Molina's statements also contradicted Yanez's version of events. Molina told agents that he went into the store; Yanez said Molina did not go into the store because he did not have a shirt on. Officer Thomas testified that Molina had a shirt on when he drove into the trailer court, but when Yanez last saw Molina at the time of the arrest, he did not have a shirt on. Furthermore, Molina stated that when they arrived at the store, Yanez told him to drive the Chevy back to Warpath; Yanez said he had told Molina they were going to pick up the Datsun. The fact that Yanez's story was riddled with inconsistencies could lead a rational jury to conclude that his claim of innocence was not credible.

We also reject Yanez's argument that because no drugs or paraphernalia were found at the Warpath residence, there was insufficient evidence to convict him. Agent Nuckles testified that it was not unusual for drug smugglers to store drugs and paraphernalia at a stash house and not at their personal residences.

Once his connection to the importation conspiracy (count one) was established, he was properly held liable for the acts of his co-conspirator, Alvarado, who imported the cocaine (count two). See United States v. Sanchez-Mata, 925 F.2d 1166, 1168 (9th Cir.1991) (regarding Pinkerton co-conspirator liability for possession).

We also conclude that there was sufficient evidence to establish Yanez's connection to the conspiracy to possess with intent to distribute cocaine (count three). Therefore, he was properly held responsible for the substantive possession offense (count four) under the co-conspiracy theory of liability. See United States v. Mares, 940 F.2d 455, 460 (9th Cir.1991) (possession conviction may be based upon co-conspirator theory of liability).

B. Role in the Offense

We conclude that the district court did not err in failing to grant Yanez a two-point downward adjustment for his minor role in the offense. A defendant is entitled to a two-point reduction for being a "minor" participant in any criminal activity. U.S.S.G. Sec. 3B1.2(b). "[A] minor participant means any participant who is less culpable than most other participants, but whose role could not be described as minimal." Sec. 3B1.2, comment. (n. 3).

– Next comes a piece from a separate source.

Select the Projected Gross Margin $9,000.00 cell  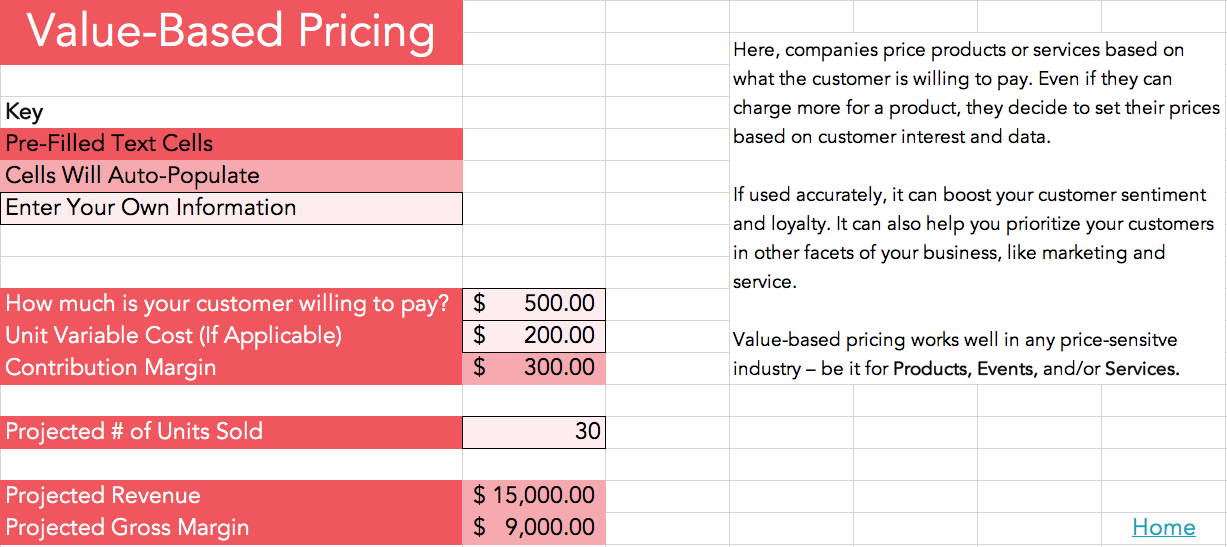(x=534, y=528)
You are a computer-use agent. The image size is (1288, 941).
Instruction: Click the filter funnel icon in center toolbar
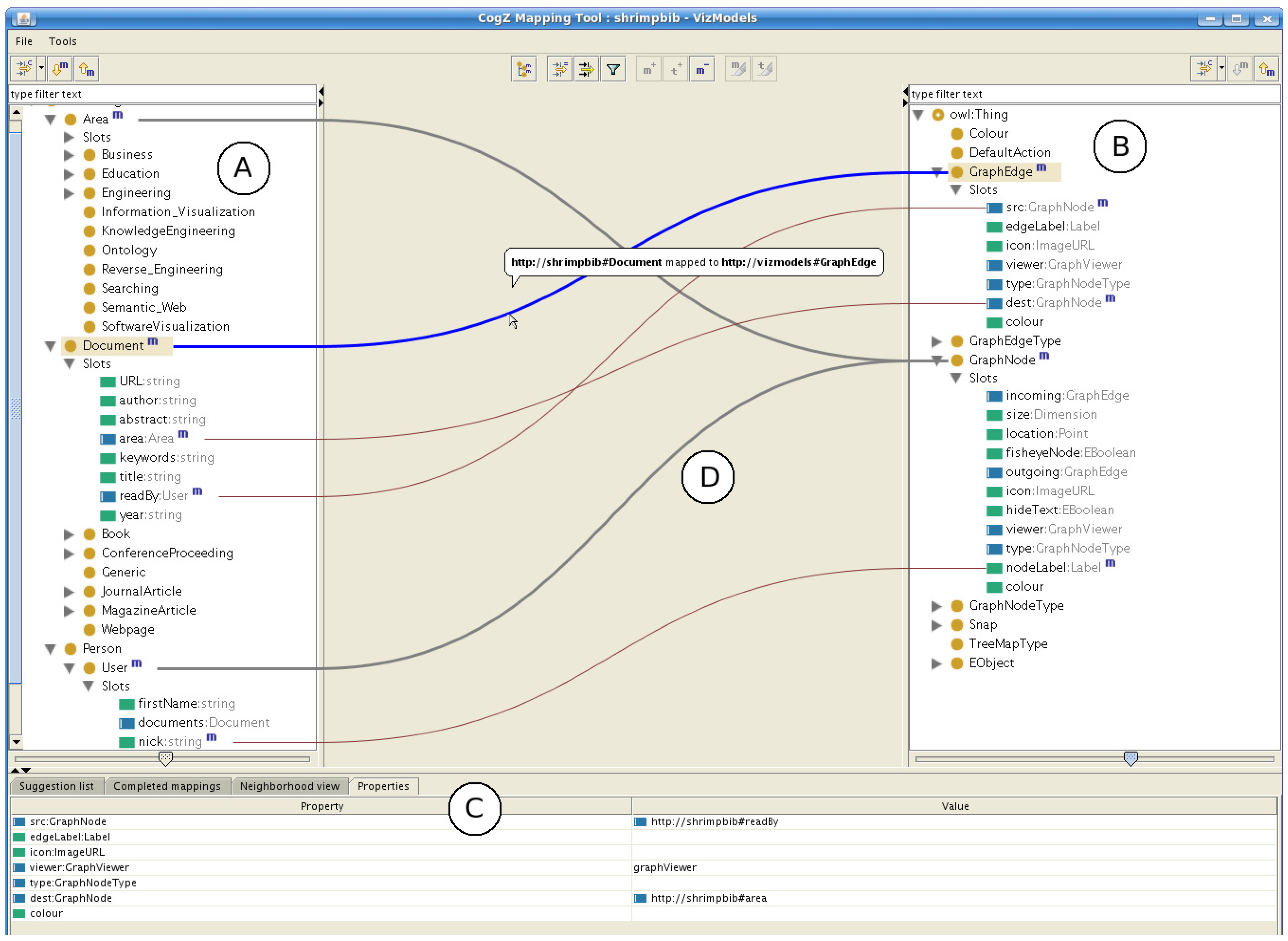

Yanez has failed to establish that he was a minor participant. See United States v. Sanchez, 908 F.2d 1443, 1449 (9th Cir.1990) (defendant must prove his minor participant status by a preponderance of the evidence). The fact that he had "always steadfastly denied" knowledge that drugs were concealed in the tires is insufficient to satisfy this burden. Accordingly, we affirm the district court's refusal to grant a downward reduction for his role in the offense.

II. ALVARADO

A. Severance

The district court did not abuse its discretion in refusing to grant Alvarado's motion for severance. See United States v. Kaplan, 895 F.2d 618, 621 (9th Cir.1990) (abuse of discretion standard of review). Federal Rule Criminal Procedure 14 requires severance "only if there is a serious risk that a joint trial would compromise a specific trial right of one of the defendants, or prevent the jury from making a reliable judgment about guilt or innocence." Zafiro v. United States, 113 S.Ct. 933, 122 L.Ed.2d 317, 325 (1993).